** Material provided **
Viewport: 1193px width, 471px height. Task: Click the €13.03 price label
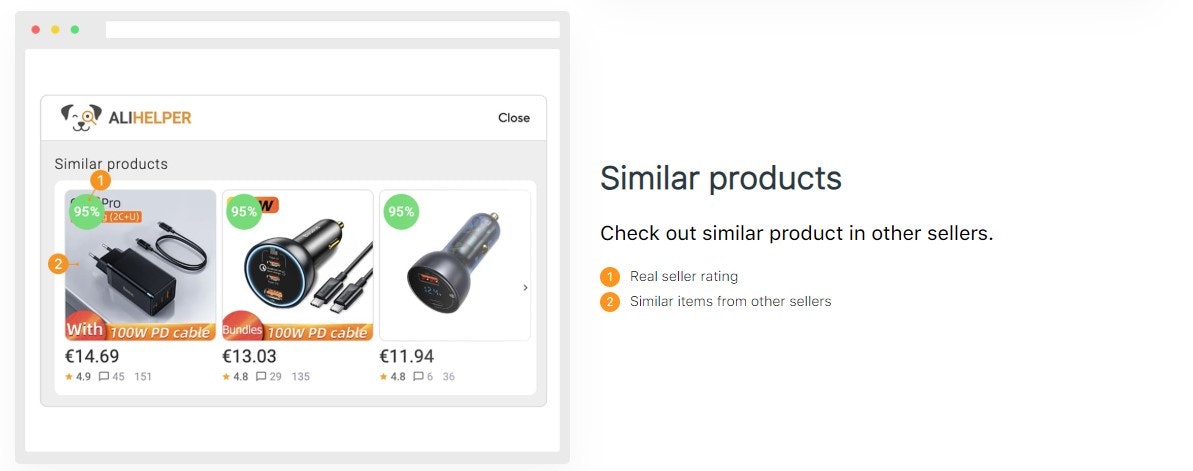point(249,356)
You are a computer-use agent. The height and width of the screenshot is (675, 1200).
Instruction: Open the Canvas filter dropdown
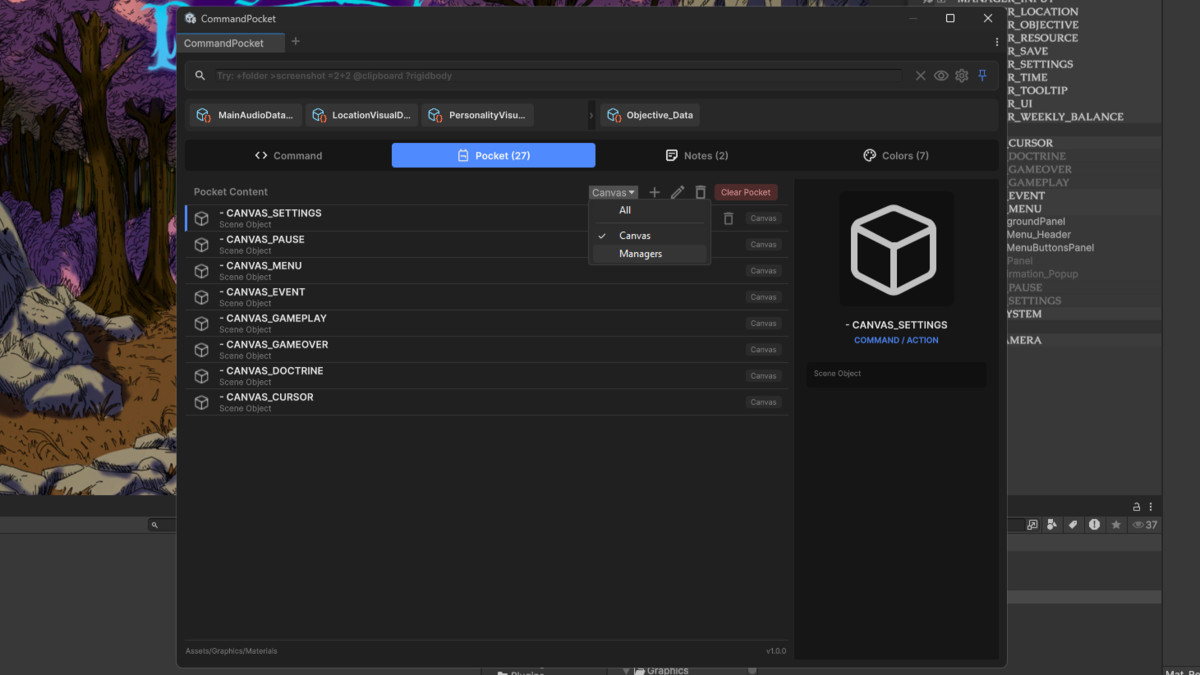613,192
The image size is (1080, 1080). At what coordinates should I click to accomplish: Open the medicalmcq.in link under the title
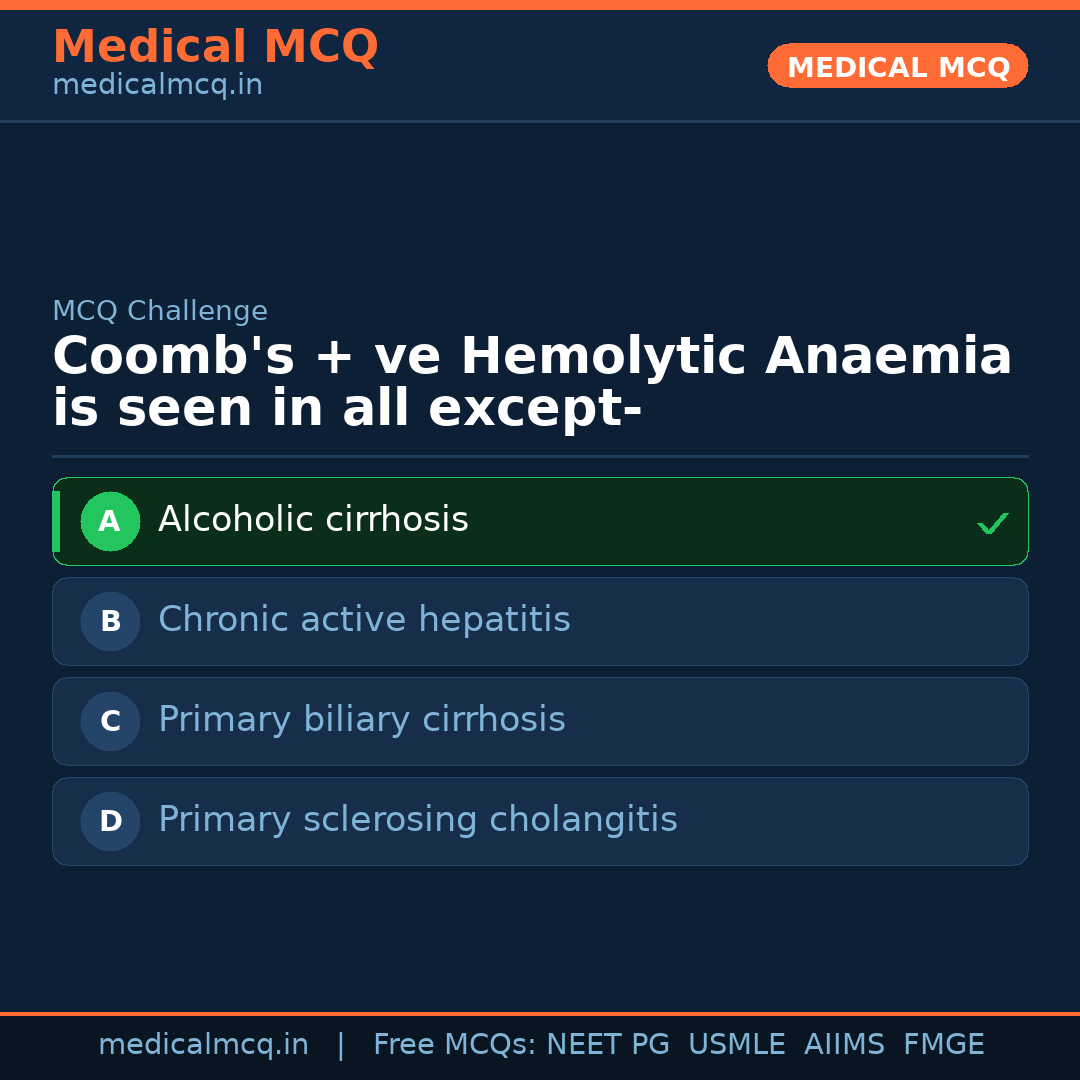157,86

** Work instructions **
Return the records exactly as they stand, and drop every picture.

** Expected answer **
Viewport: 1193px width, 471px height. Task: Click the €13.03 price label
point(249,356)
You are a computer-use agent. The height and width of the screenshot is (675, 1200).
Instruction: Open the Canvas filter dropdown
613,192
The image size is (1080, 1080). At what coordinates should I click to accomplish: Open the medicalmcq.in link under the title
157,86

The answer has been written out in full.